How was Jonathon’s account used in the attack?
Obtaining Jonathon’s credentials was only the first part of the attack. In this type of crime, the criminal then has to use the stolen credentials to access his money. For example, through a SIM swap.
A SIM swap is the transfer of a mobile phone number from its original SIM to a new SIM. It is an important service that allows customers to keep their number and account after acquiring a new SIM card. Unfortunately, the service can be misused to transfer a victim’s mobile phone number to a new SIM (resulting in the “NO SERVICE” message on their mobile phone) without their knowledge or permission. The new SIM is placed in a mobile phone, at which point the criminal uses the captured PIN to access the target’s account and send money to be cashed out and laundered. Afterwards, the SIM swap is reversed, and the victim’s mobile phone comes back to life — but the money is gone.
What can providers and policy makers do to help customers like Jonathon?
By the time Jonathon realized something was wrong, his money was long gone. While it might be possible to trace the people who carried out the money laundering, it is virtually impossible to get Jonathon’s money back – and in his country, Jonathon is liable for the loss, not the DFS provider. It would have been better if the service had been better secured in the first place. As detailed in the slide deck below, there are some simple measures that providers and policy makers can adopt to protect other mobile financial services users from cyberattacks.
This is a very important post! Thanks for this perspective, Paul.
I work in Myanmar, where most people are coming online for the first time. DFS is in its earliest days here, but it's growing rapidly. Quite frankly, the DFS providers aren't doing enough to prepare clients for the literacy required to transition into a digital world, especially on issues of personal security like PINs and Password protections. The social enterprise I lead is launching a campaign this week that uses a combination of entertaining animated shorts to reduce customer suspicion of DFS products, a heuristics-style e-training to build understanding of e-wallet security and use cases, and calls to action linking them to DFServices. But all of this is undermined if the providers haven't done their part in securing their systems! Can you comment on what the reality is on the ground in Myanmar DFS? What about the security of smart phone-based mobile money transactions relative to USSD?

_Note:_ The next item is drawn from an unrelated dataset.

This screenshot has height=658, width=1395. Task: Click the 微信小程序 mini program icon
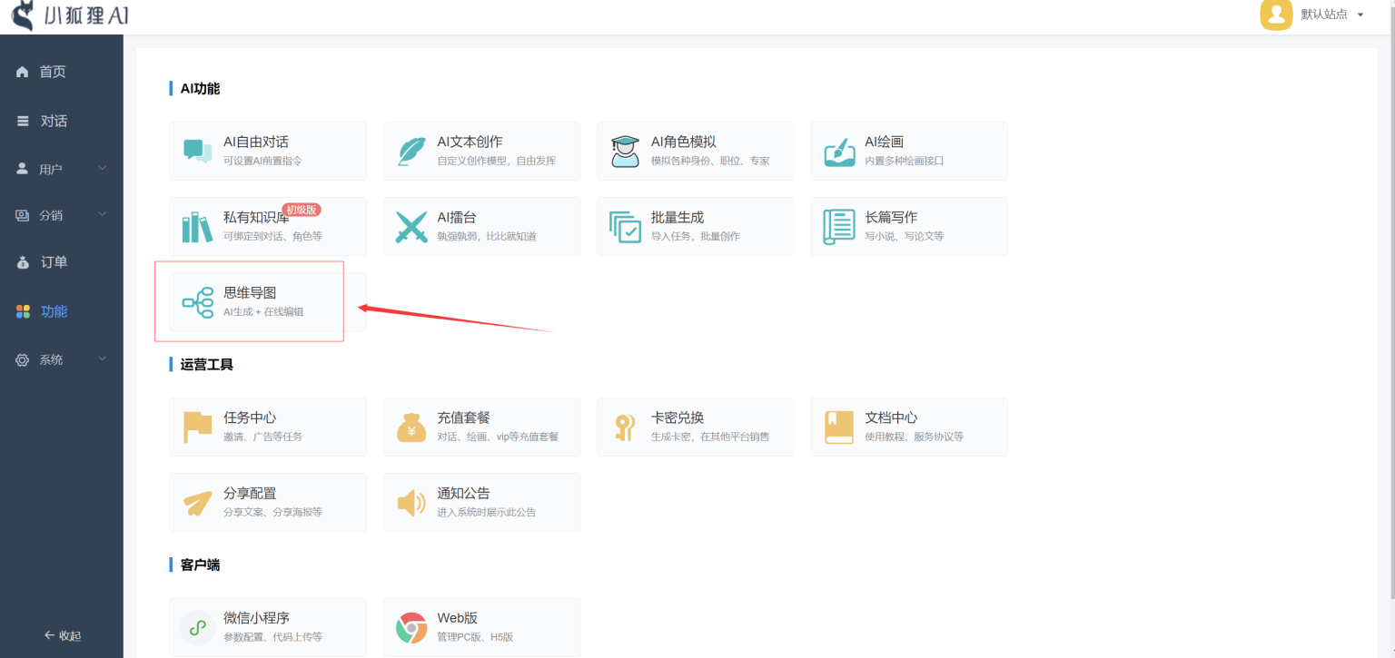click(x=197, y=627)
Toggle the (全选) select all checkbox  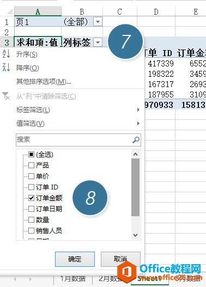tap(31, 155)
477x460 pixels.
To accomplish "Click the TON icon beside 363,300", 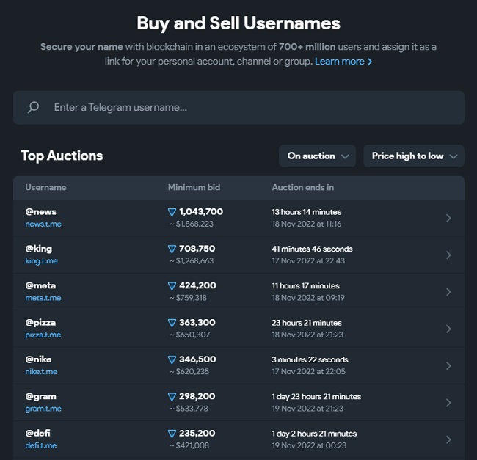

The tech based service delivery mode i.e mobile is smart but how to make the users in the informal sector more smarter than the device? Technology intrusion is too fast to facilitate more to the criminals than to get accustomed in the poverty sector
Thanks for the great and detailed post and deck - one of the clearest and most comprehensive I've seen. You describe some of the controls that are possible to deal with both the risks of feature-phone and smart-phone based apps. I think there is a lot more that both operators and DFS providers can do regarding the risks associated with SIM Swaps (For example, would it be wise to put a temporary hold on mobile money transactions for a period after a SIM Swap? Or to introduce extra verification for SIM Swaps for accounts with high DFS balances?).
For smart phones, there is an additional risk of fake apps that may intercept or impersonate a DFS transaction. This is a proven vector in mobile banking, and is surely due to migrate to the DFS space soon.